ASSIGNMENT: Return only the lines from the one containing "Given: Show hidden system tray icons" to the end of the entries below, exactly as written, both ends included.

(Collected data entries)
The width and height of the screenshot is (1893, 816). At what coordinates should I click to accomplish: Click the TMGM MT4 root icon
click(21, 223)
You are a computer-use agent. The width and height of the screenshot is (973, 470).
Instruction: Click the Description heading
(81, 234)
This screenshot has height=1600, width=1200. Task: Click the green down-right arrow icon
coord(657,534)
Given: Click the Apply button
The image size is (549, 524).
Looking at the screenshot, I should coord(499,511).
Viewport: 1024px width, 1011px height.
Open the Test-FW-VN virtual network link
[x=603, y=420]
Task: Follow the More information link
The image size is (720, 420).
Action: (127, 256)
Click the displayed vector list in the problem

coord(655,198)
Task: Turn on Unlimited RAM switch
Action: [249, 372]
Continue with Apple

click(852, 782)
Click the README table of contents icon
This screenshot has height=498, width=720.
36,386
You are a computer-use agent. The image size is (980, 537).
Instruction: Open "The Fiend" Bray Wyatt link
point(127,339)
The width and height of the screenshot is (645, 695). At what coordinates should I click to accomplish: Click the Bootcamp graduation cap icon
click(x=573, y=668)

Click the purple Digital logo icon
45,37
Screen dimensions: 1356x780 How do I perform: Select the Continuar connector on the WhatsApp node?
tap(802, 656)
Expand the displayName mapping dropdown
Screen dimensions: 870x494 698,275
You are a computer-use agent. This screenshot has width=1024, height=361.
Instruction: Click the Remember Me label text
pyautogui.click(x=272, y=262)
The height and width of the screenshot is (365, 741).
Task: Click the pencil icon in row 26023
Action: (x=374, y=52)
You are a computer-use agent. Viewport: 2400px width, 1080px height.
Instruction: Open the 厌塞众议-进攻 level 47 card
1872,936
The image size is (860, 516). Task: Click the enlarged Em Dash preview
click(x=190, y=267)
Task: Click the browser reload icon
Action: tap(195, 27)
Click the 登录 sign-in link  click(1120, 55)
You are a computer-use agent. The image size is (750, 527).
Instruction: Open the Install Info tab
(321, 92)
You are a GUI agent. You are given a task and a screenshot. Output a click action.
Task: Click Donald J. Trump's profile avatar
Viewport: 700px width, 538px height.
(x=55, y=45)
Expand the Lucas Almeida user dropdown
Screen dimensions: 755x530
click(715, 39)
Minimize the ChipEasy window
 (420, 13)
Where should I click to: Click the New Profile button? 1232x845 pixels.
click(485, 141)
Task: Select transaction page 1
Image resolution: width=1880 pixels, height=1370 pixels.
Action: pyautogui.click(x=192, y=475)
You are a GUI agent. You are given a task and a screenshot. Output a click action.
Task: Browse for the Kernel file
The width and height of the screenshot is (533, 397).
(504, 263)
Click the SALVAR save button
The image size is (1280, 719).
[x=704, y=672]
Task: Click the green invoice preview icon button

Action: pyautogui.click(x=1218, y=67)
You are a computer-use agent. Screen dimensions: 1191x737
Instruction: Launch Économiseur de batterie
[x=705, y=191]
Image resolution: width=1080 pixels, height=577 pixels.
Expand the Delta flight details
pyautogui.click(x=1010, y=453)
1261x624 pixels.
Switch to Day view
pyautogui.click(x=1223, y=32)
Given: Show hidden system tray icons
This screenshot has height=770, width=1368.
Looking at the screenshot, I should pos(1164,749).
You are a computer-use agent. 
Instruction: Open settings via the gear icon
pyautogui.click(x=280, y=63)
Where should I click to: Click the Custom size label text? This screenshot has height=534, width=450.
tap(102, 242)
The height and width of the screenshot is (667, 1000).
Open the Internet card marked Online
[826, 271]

EXERCISE RESULT:
Given: Show hidden system tray icons
This screenshot has height=770, width=1368.
Looking at the screenshot, I should pos(1164,749).
You are a computer-use agent. 
Instruction: Open settings via the gear icon
pyautogui.click(x=280, y=63)
Where should I click to: Click the Custom size label text? This screenshot has height=534, width=450.
tap(102, 242)
The height and width of the screenshot is (667, 1000).
Open the Internet card marked Online
[826, 271]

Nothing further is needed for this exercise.